Instructions for the task:
Out of the material that follows, write out exactly the lines from the line with "Click the navy checkmark for Growth Plan text" to the line with "1200x576 pixels.", both ends included, and no others.

Given information:
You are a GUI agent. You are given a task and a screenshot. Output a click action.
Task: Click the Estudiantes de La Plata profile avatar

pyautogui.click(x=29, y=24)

* * *

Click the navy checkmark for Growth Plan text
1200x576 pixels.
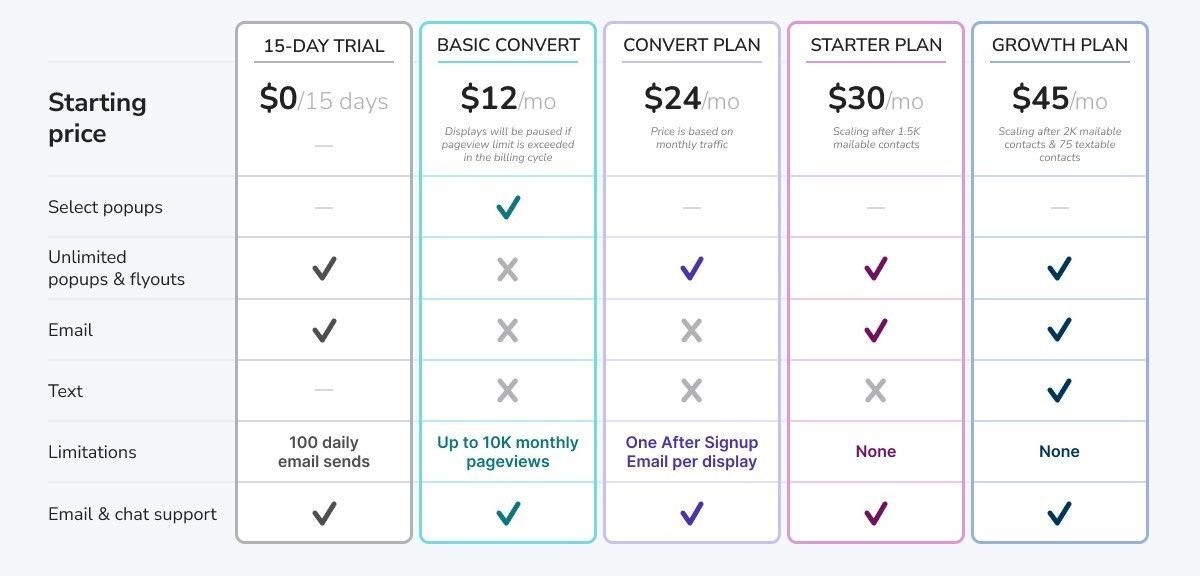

Finished exercise:
Click the navy checkmark for Growth Plan text
1200x576 pixels.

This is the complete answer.